None of those miscues were anybody’s fault directly, though a number certainly skewed far more in my direction. It’s just what happens when you don’t know who goes where, who takes what, if you switch on a back set, if you like your outside side dying inside the pin or floating out, if you prefer tight sets in transition or a little room off the net.
I don’t mean to compare myself or Shane to the Golden State Warriors, but they initially struggled after adding Kevin Durant, just as the Cleveland Cavaliers did with Isaiah Thomas, the Oklahoma City Thunder with Paul George and Carmelo Anthony, the Miami Heat with Dwyane Wade and LeBron James and Chris Bosh.
On paper, every single one of those teams were improved with those additions, just as I know Shane and I could be an excellent beach volleyball team together. Yet they all struggled, because in sports these things take time.
You remember LeBron, Wade and Bosh’s introductory press conference – “Not four, not five, not six…”
And then they lost in the finals to the Mavericks, which preceded one of the more dynastic runs in NBA history.
Shane and I didn’t have the wiggle room of an 82-game season – or five of them – and playoffs. We had one match against a solid team who could very well have beat us had we practiced together anyway. My first practice with Raffe Paulis was nightmarish – and then we practiced and practiced and practiced, worked out the kinks and qualified in Austin.
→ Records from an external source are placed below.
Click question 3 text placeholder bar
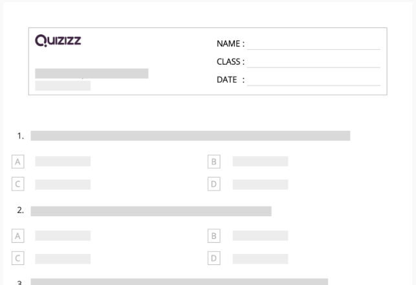The width and height of the screenshot is (416, 285). coord(179,282)
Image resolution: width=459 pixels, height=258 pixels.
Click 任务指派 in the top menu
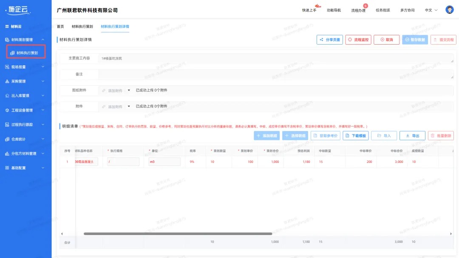point(383,9)
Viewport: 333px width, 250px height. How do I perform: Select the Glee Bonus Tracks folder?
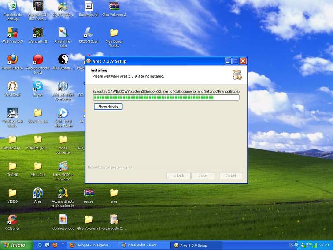[x=114, y=33]
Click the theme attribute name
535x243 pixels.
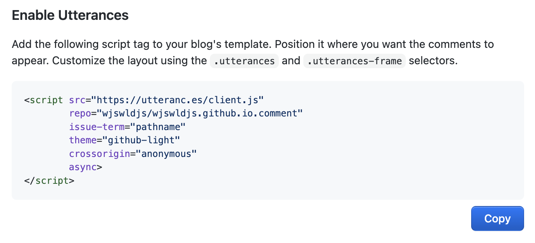tap(83, 140)
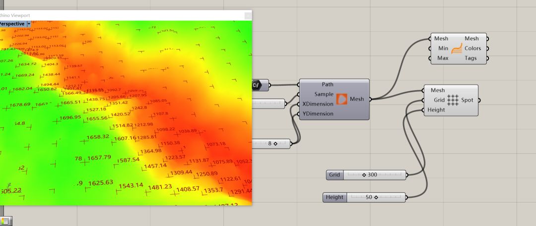Click the Colors output grip

[487, 49]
My first practice with Shane was a three-set public audition and we lost.
Which is why Tri Bourne’s first point of feedback after watching the film was to find someone I can produce chemistry with before jumping into a qualifier. So I did, picking up Gabe Ospina, a quick and physical defender with whom I’ll be able to practice five or six times prior to Seattle.
It isn’t much, but it’s better than nothing. It could save an ace seam or five. It could save an easy transition switch.
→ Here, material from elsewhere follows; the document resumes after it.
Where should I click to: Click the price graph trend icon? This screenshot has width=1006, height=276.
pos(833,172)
Add those up and it could save a match.
Or it couldn’t.
There are no guarantees, not now, not ever, especially in sports.
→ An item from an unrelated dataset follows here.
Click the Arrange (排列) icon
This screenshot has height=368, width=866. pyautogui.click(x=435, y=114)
All I know is that now subtle miscommunications are in my control, and maybe shoring those up is the difference between only qualifying early and also qualifying often.
Seattle’s in less than two weeks.
New York was a bummer, and it was rough, and I sulked and threw a hell of a pity party, downing Hell or High Watermelons as I watched my friends qualify instead. But I know the only way I can improve upon such a disappointing and frustrating finish is to do what far superior players before me have done – fix what they can, control what they can control, dig into the film, find the vulnerabilities, shore them up.
Move on.
Move forward.
Take another shot.
Then do it again.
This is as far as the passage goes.